High-tech chest protector thwarts sudden death in young athletes.
Sometimes rare means deadly. Each year in the U.S., an estimated 15 or 20 young athletes die from commotio cordis, the heart stoppage that occurs when a blow over the left ventricle, most commonly from a baseball, strikes the chest at just the wrong fraction of a moment between heartbeats. Even heavy gear, such as a catcher’s chest protector, has been shown to provide little protection in such cases.
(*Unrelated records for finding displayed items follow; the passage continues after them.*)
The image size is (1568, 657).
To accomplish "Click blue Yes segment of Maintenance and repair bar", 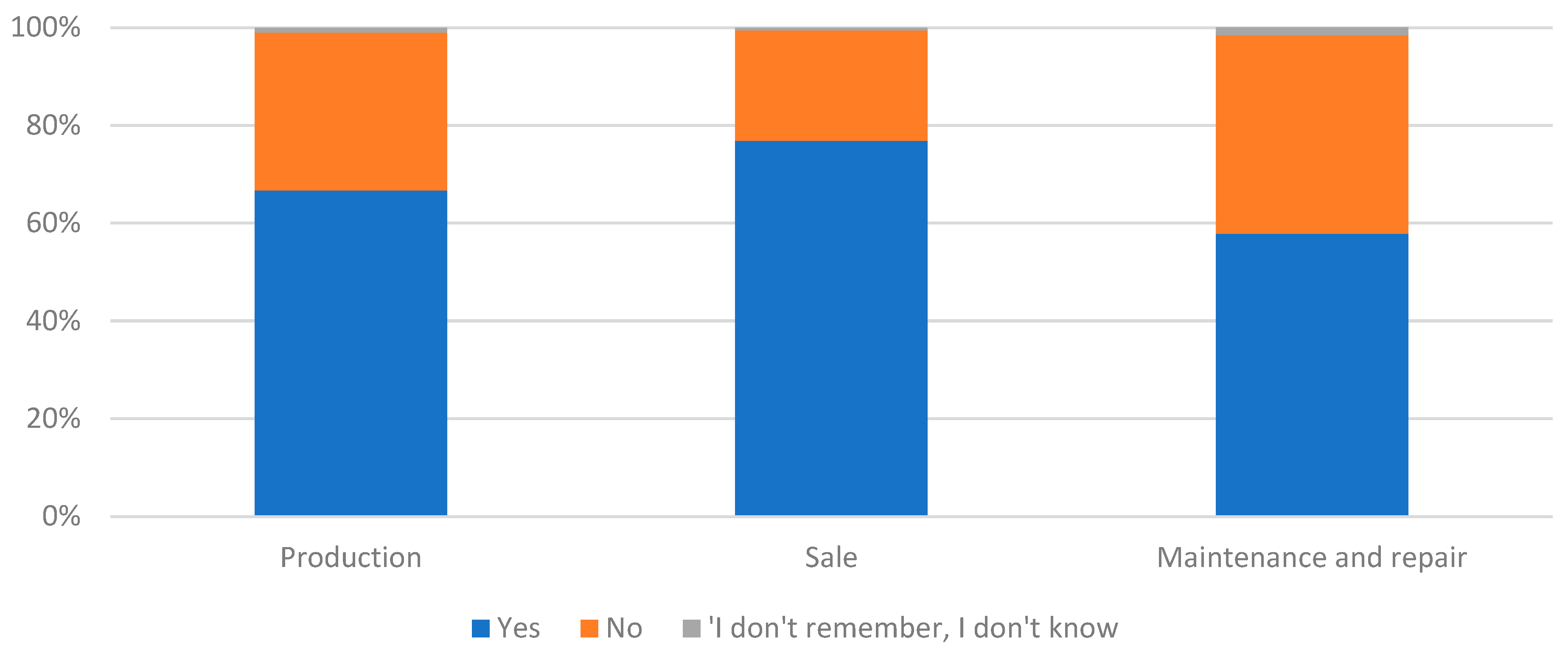I will tap(1312, 374).
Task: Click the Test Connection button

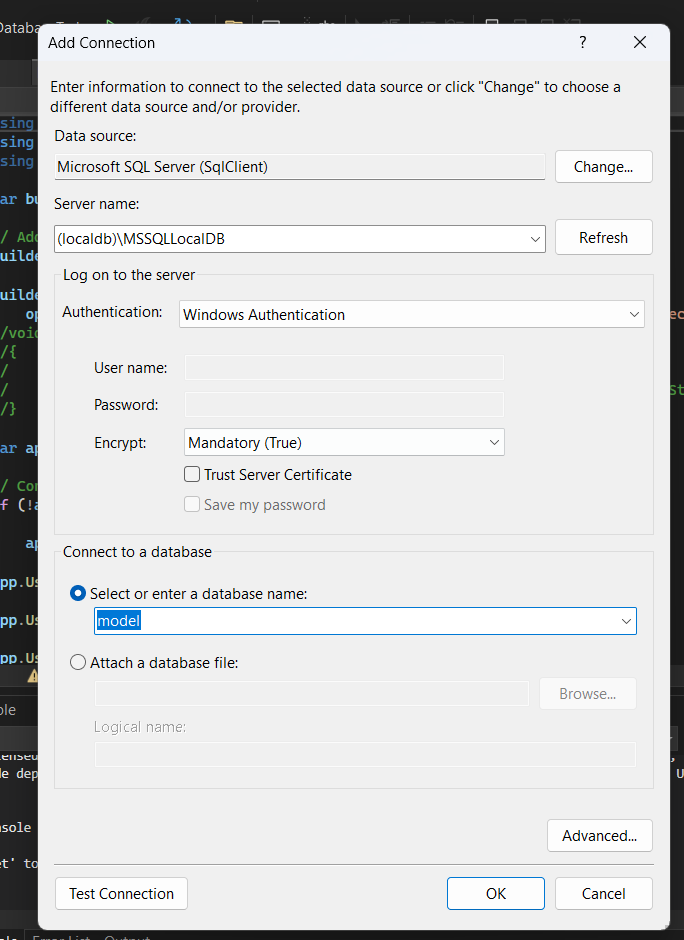Action: point(121,894)
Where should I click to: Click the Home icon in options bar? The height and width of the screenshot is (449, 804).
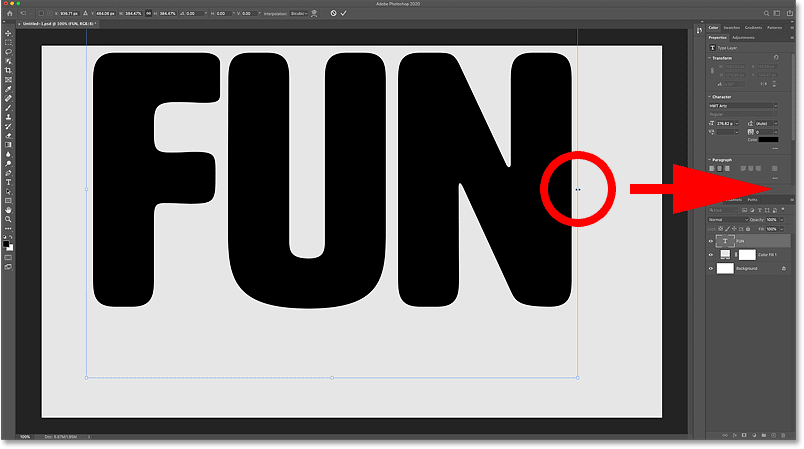(8, 13)
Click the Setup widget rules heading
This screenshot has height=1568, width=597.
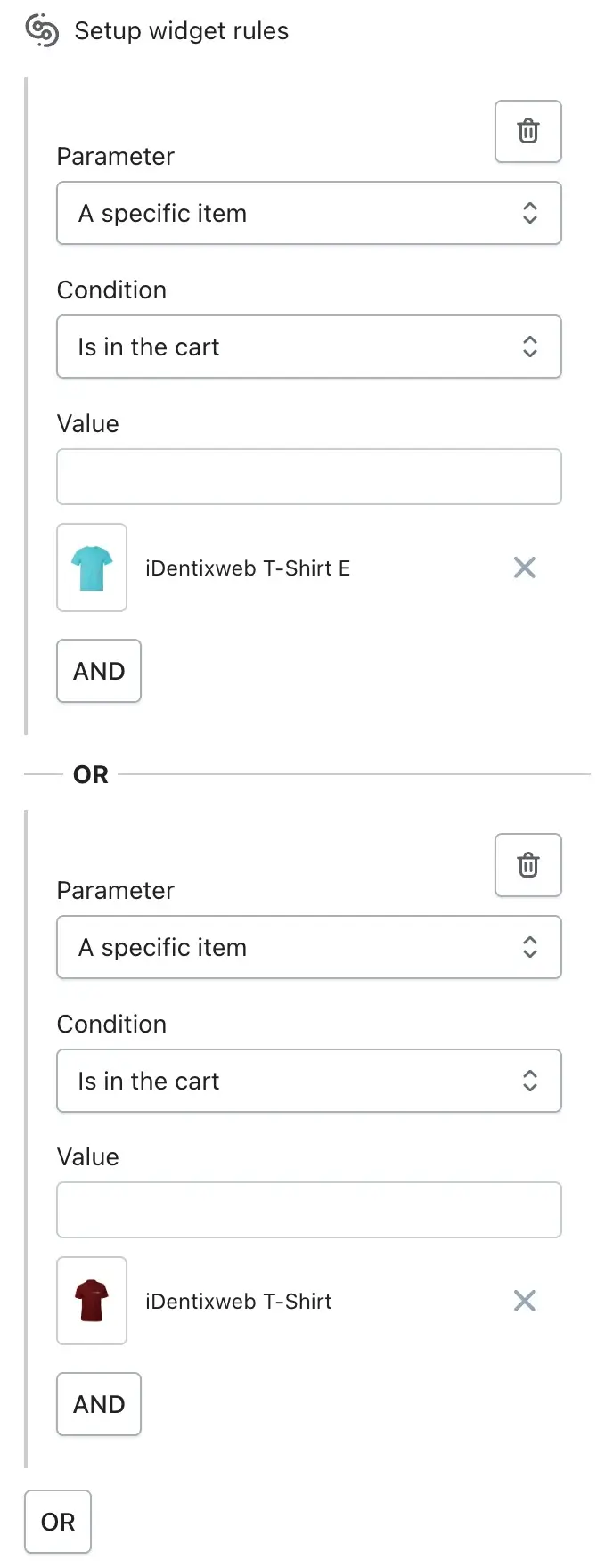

But now Mark Link, ’86, a professor of medicine and director of cardiac electrophysiology at UT Southwestern Medical Center in Dallas and a nationally recognized expert in commotio cordis (“When the Heart Stops Cold,” Summer 2003), has partnered with a sports gear company called Unequal Technologies to create new and more effective protection from the hazard. They’ve spent nearly five years developing a chest guard made of high-grade composite material that offers protection against different impact speeds and types of projectiles while also being light, thin and flexible enough for general athletic wear.
Rob Vito, the head of Unequal Technologies, is confident that he and Link have hit the target. “It’s like our competitors are selling eight tracks and we have MP4s,” he told Newsweek. “Most chest protectors, if you remove the logos and the high price tags, all you’re left with is cheap couch foam.” Doctors at the New England Cardiac Arrhythmia Center at Tufts Medical Center tested Link’s new product in the lab and confirmed that the materials were likely to be effective in stopping commotio cordis. The results were published in March 2016 in the Clinical Journal of Sports Medicine.
“This is the first product to show improvement over a placebo, and that’s what’s so exciting,” said cardiologist Jeffrey Mandak, who serves on the science and health committee for U.S. Lacrosse, the national governing body for the sport. Mandak has been involved in studying commotio cordis since 2000.